Legal And Management

Canadas Supreme Court Deals Blow to Google, Win For Music

The music industry scored a big victory in its fight against piracy after the Supreme Court of Canada ordered Google to remove illegal sites from its search engine’s results worldwide.

Though the years-long legal between Google and Canadian tech company Equustek Solutions didn’t concern music, the judgment bolsters the music business’s case as it pushes for reforms in Europe and the U.S. to the copyright laws that shield sites from liability when users around the world upload content without rights holders’ permission.

"The internet has no borders - its natural habitat is global," the Supreme Court wrote in its judgment Wednesday. "The only way to ensure that the interlocutory injunction attained its objective was to have it apply where Google operates - globally."

In its suit against Equustek, Google had argued, unsuccessfully, that such a judgment would amount to censorship.

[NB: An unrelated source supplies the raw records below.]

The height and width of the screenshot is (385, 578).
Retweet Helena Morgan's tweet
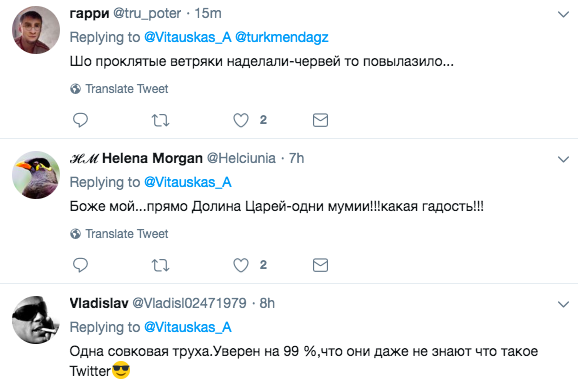pyautogui.click(x=160, y=265)
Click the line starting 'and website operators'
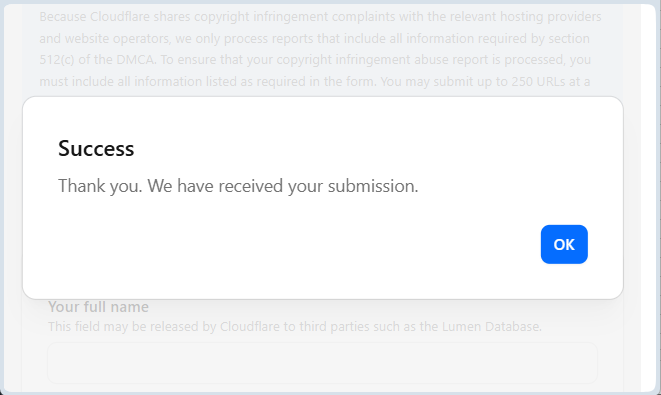The image size is (661, 395). pos(314,38)
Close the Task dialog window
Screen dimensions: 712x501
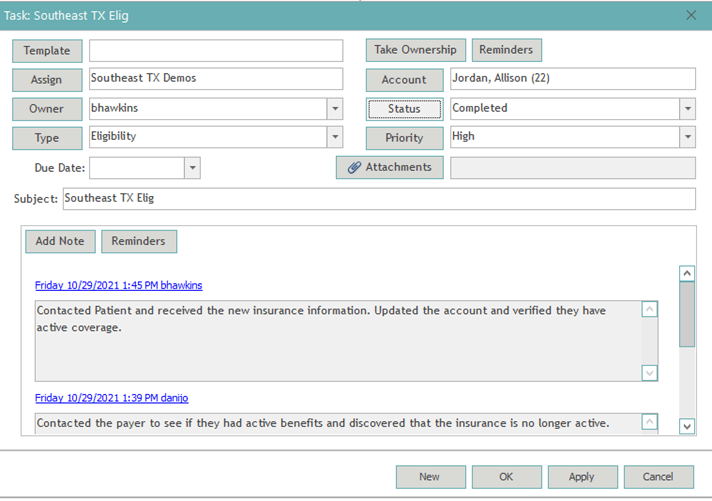(691, 15)
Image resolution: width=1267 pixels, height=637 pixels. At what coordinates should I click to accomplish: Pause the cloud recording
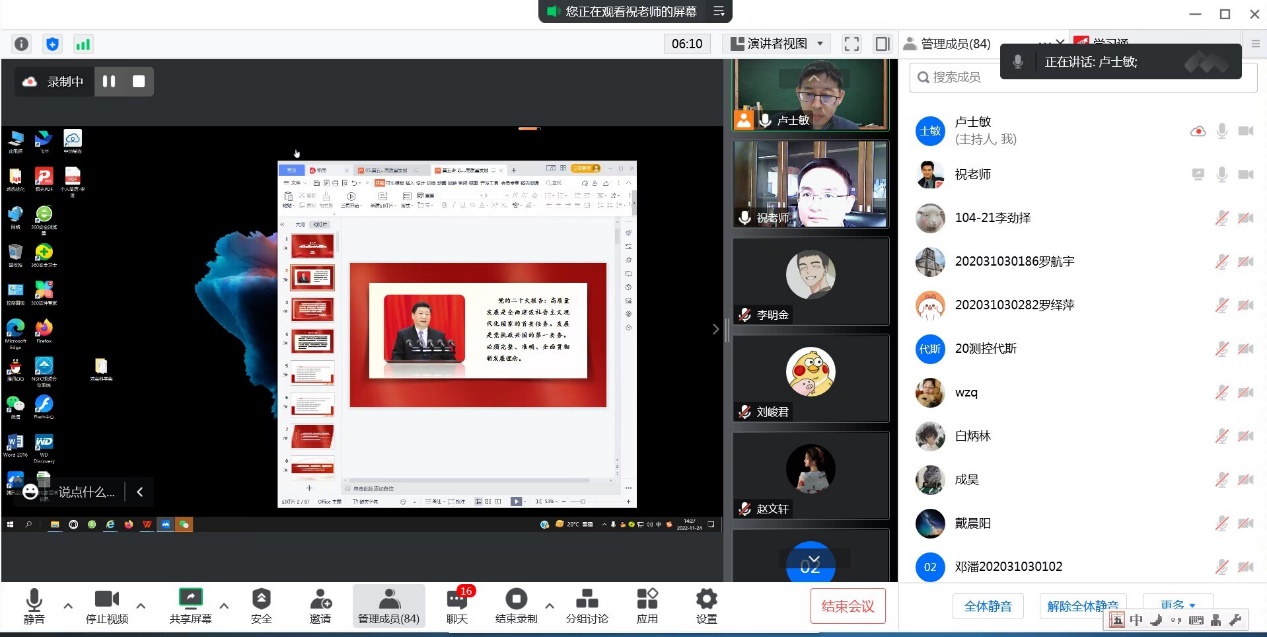pos(109,81)
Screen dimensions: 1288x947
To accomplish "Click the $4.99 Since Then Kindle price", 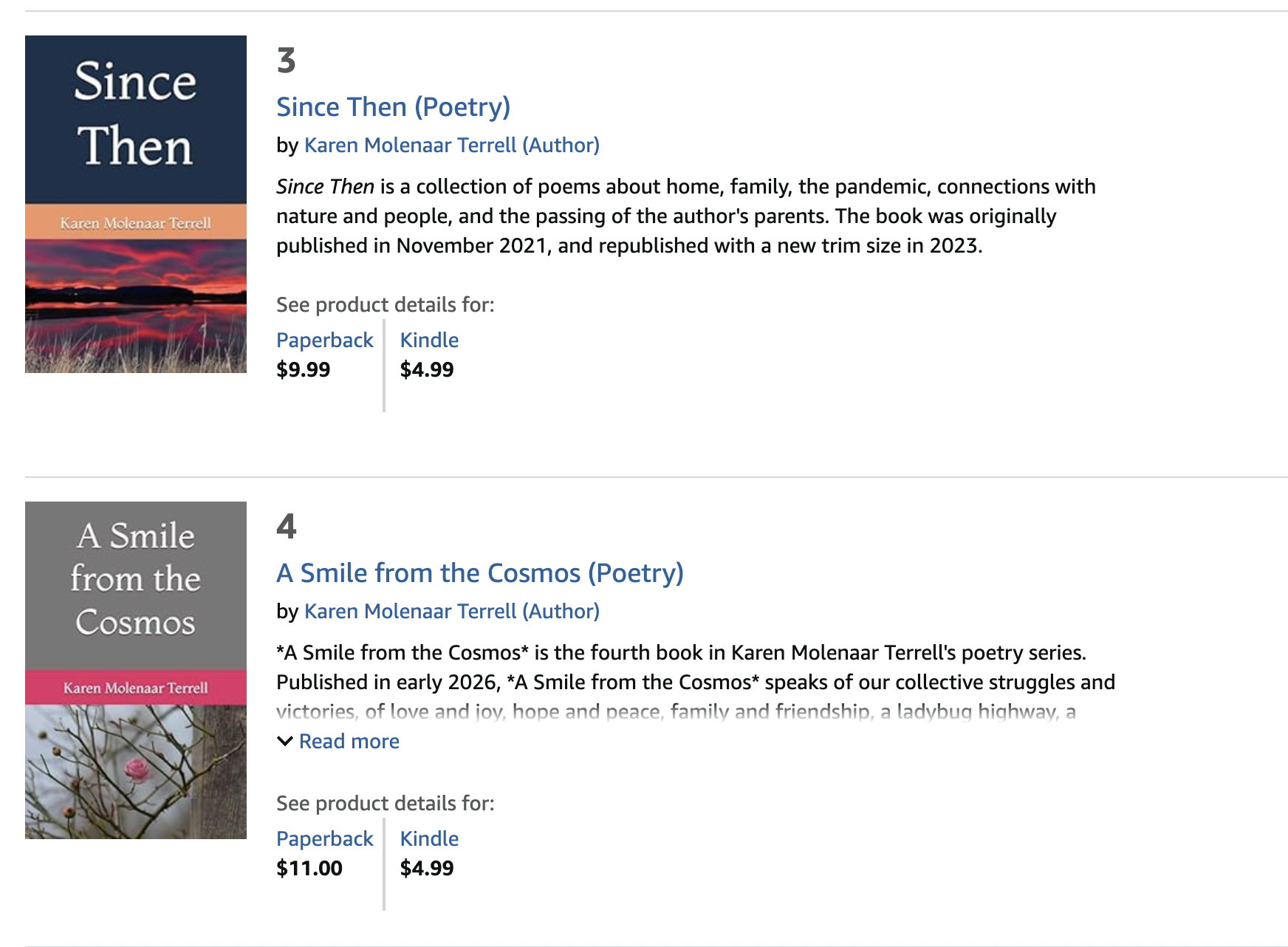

“Canada’s highest court has handed down a decision that is very good news for rights holders both in Canada and around the world,” said Frances Moore, CEO of the International Federation of the Phonographic Industry -- which promotes the interests of record labels in 58 countries --  in a statement.  “Whilst this was not a music piracy case, search engines play a prominent role in directing users to illegal content online including illegal music sites."

The case between Equustek and Google originally began in 2011 over intellectual property, after Vancouver company Datalink Technologies Gateways stole trade secrets from Equustek and manufactured and sold them online as their own.

A court order requiring Google and Google Canada Corporation to remove Datalink web sites from Canadian search results alone was ineffective due to the internet’s global reach, and when Equustek won in the lower courts to have the mother sites removed from the search engine worldwide, Google appealed to the Supreme Court of Canada.

While Google maintained the ruling “intended to silence speech regarding the existence of publicly accessible websites on the internet” and had Human Rights Watch (HRW) the Canadian Civil Liberties Association and the Electronic Frontier Foundation (EFF) on its side, music industry organizations from around world stood by Equustek.

They including the IFPI; Music Canada, representing the Canadian recording industry; The Worldwide Independent Network (WIN), representing the global independent music industry; International Confederation of Music Publishers (ICMP), representing music publishers; and International Confederation of Societies of Authors and Composers (CISAC), representing authors and composers globally.

In its own full-page press release issued this afternoon, Music Canada lauded the Supreme Court’s decision to reject “Google’s approach of only de-listing individual pages within sites, which a lower court described as promoting a ‘Whack-A-Mole’ approach to online infringement. It also rejected Google’s claim that, as a non-party, it was ‘immune’ to court orders. It concluded that Google was ‘the determinative player in allowing the harm to occur’ and suggested it had a ‘duty to assist the person wronged.’”

Music Canada president and CEO Graham Henderson said he was thrilled: “Today’s decision confirms that online service providers cannot turn a blind eye to illegal activity that they facilitate; on the contrary, they have an affirmative duty to take steps to prevent the Internet from becoming a black market,” he said in a statement. “This is welcome news for creators of all stripes who rely on the Internet as their primary market and for whom illegal online activity can instantly wipe out careers and destroy investment in new releases. Today’s decision provides a vital remedy to address illegal online activities and enforce the rights of creators.”

Meanwhile, the Recording Industry Association of America Wednesday announced a piracy-fighting initiative spearheaded by the Trustworthy Accountability Group it belongs to called the “TAG Pirate Mobile App Tool,” which can help members prevent their advertising from appearing on mobile apps that distribute unlicensed music, movies, TV shows, and games.

The tool flags more than 8,000 apps that violate creators’ copyrights.